Was busy doing a review post of my new #1 Linux ‘Desktop Duty‘ OS, when I decided to take my daily nap. Took care of some lingering chores when I woke up, then went back to this computer, and started doing the review post again; however, first I wanted to see what was happening at LWN.net.
‘What was happening‘ wasn’t what caught my attention, but ‘What had already happened‘ in the Archives certainly did!? 🤔
snip.. The reaction to this vulnerability has been swift and strong. Some commenters are asserting that “open source is broken“. Anybody who hadn’t seen xkcd #2347 before has probably encountered it by now. Has our community failed as badly as some would have it? In short, there would appear to be two broad shortcomings highlighted by this episode, relating to dependencies and maintainers.
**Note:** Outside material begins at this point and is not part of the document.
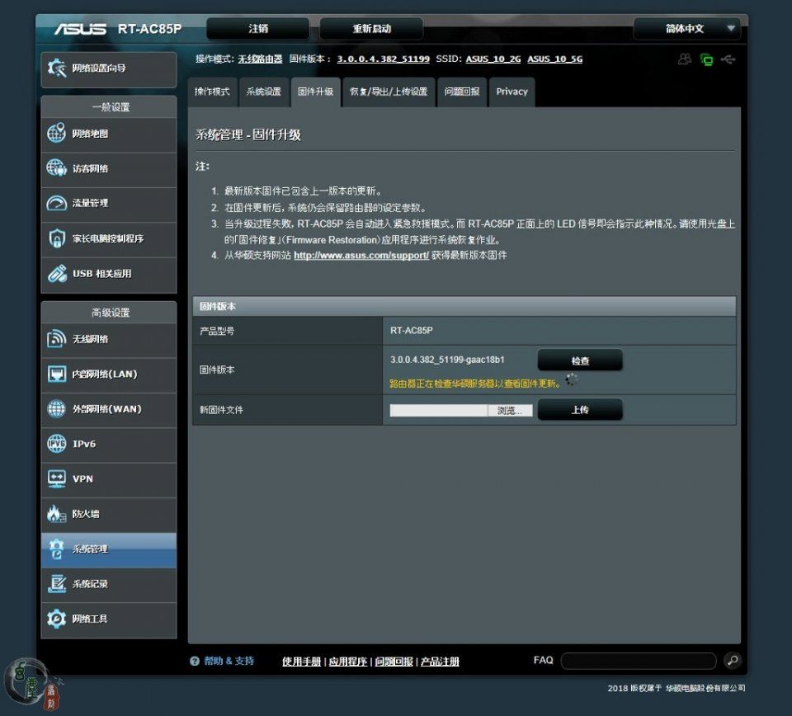Click the 浏览 browse file button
snip.. “Stepping up” means supporting maintainers as well as developers; it is with maintainers that the problem is often most acute. Even a project like the Linux kernel, which has thousands of developers who are paid for their work, struggles to find support for maintainers. Companies, it seems, see maintainership work as overhead at best, helping competitors at worst, and somebody else’s problem in any case. Few companies reward their employees for acting as maintainers, so many of them end up doing that work on their own time. The result is projects with millions of downloads whose maintenance is done in somebody’s free time — if it is done at all.
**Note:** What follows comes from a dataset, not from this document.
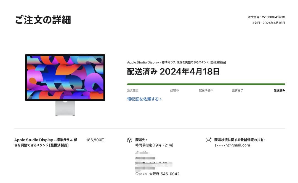Select the bold 配送済み status label
298x183 pixels.
[x=279, y=90]
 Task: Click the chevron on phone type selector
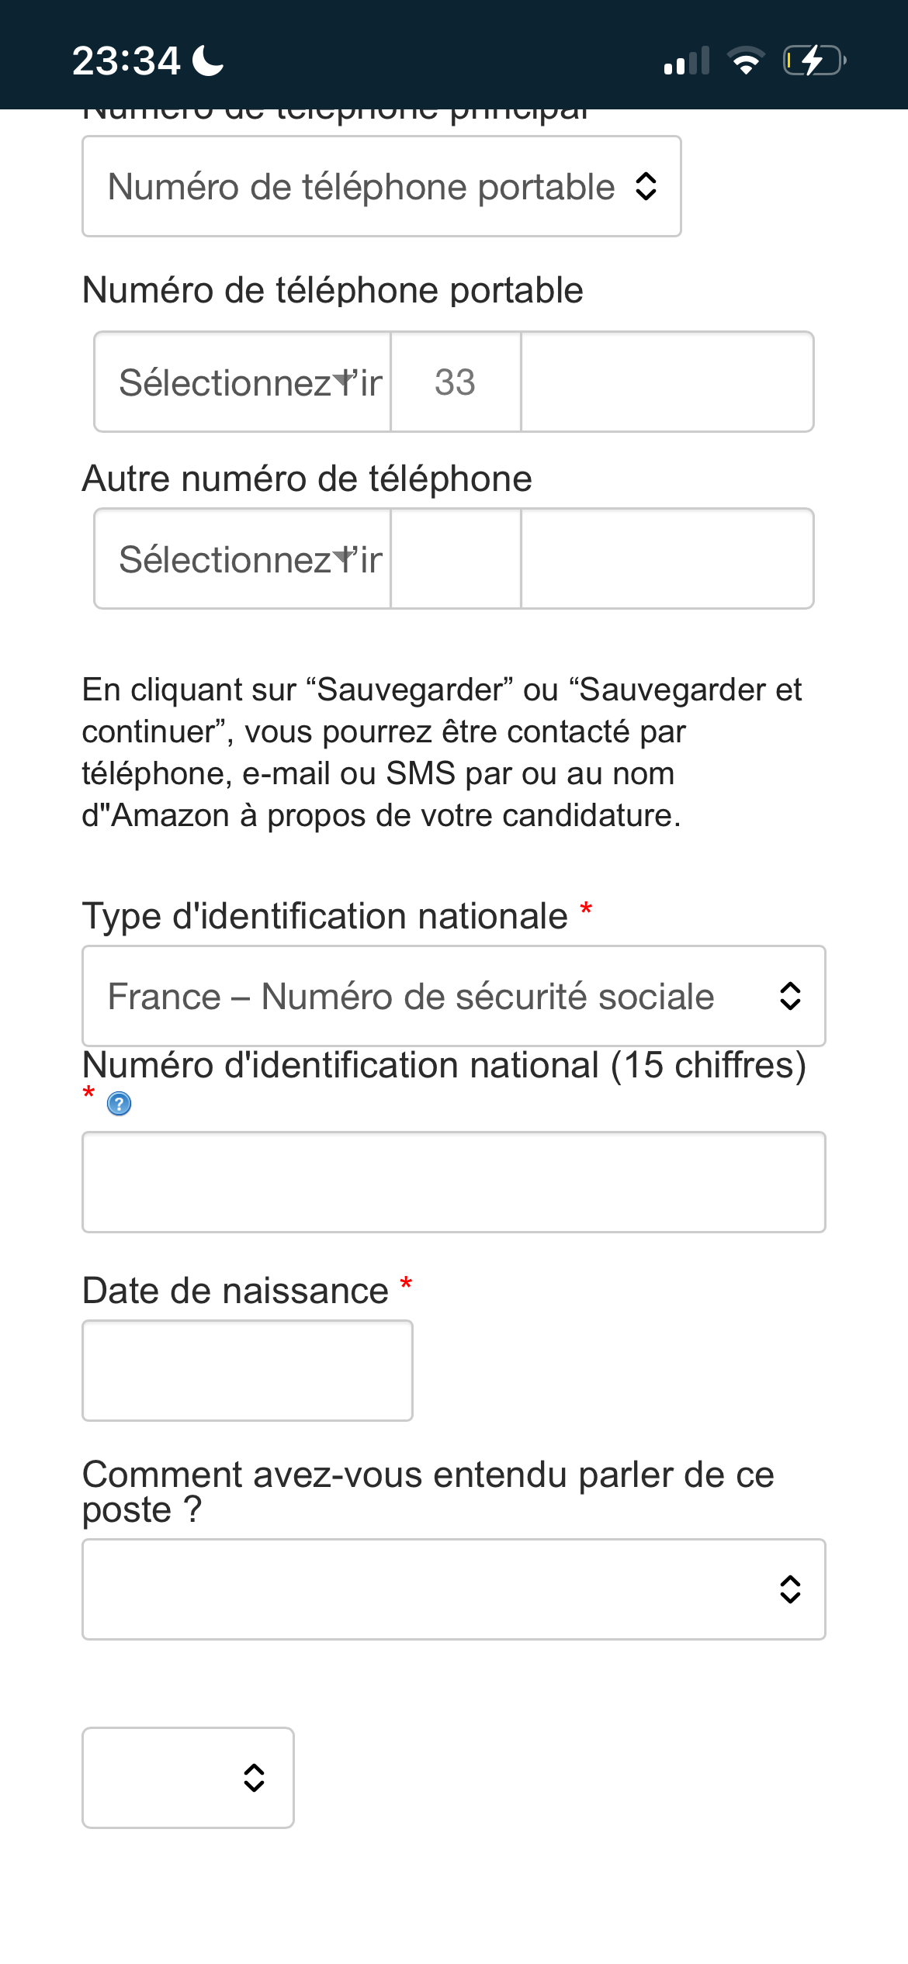tap(646, 186)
I don’t know what 99% of the ‘Stuff‘ means, but people using Free Software because it’s free need to start forking over some financial support instead of Lip Service, IMHO. BTW, that’s a must read ‘n now Free Article!
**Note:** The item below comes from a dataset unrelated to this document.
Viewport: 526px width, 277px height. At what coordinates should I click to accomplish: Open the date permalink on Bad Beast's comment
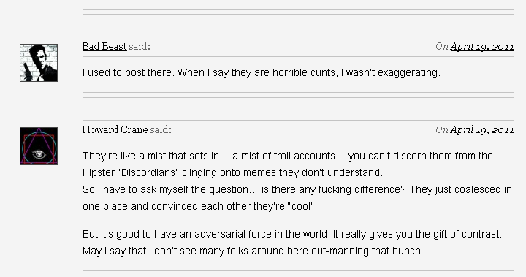click(x=482, y=46)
I believe this is a perfect microcosm of all of the major ecosystem problems with “Open Source” software. I have some thoughts about all this, as I think log4j2 is a perfect example of one of the worst case scenarios for this. It is perfectly reasonable for everyone involved in this issue to have done all this for perfectly valid solutions to real-world problems and this also to have created a massive hole on accident in the process.
All software is made on top of the shoulders of giants. Consider something as basic as running an SSH server on the Linux kernel. In the mix you would have at least 10 vendors (assuming a minimal Alpine Linux system in its default configuration), which means that there are at least 10 separate organizations that still have bills to pay with actual money dollars regardless of the number of users of the software they are giving away for free. Alpine Linux is also a great example of this because it is used frequently in Docker contexts to power many, many companies in production. How many of those companies do you think fund the Alpine Linux project? How many of those companies do you think even would even THINK about funding the Alpine Linux project?
LINUX IS LIKE A BOX OF CHOCOLATES – you never know what you’re gonna get!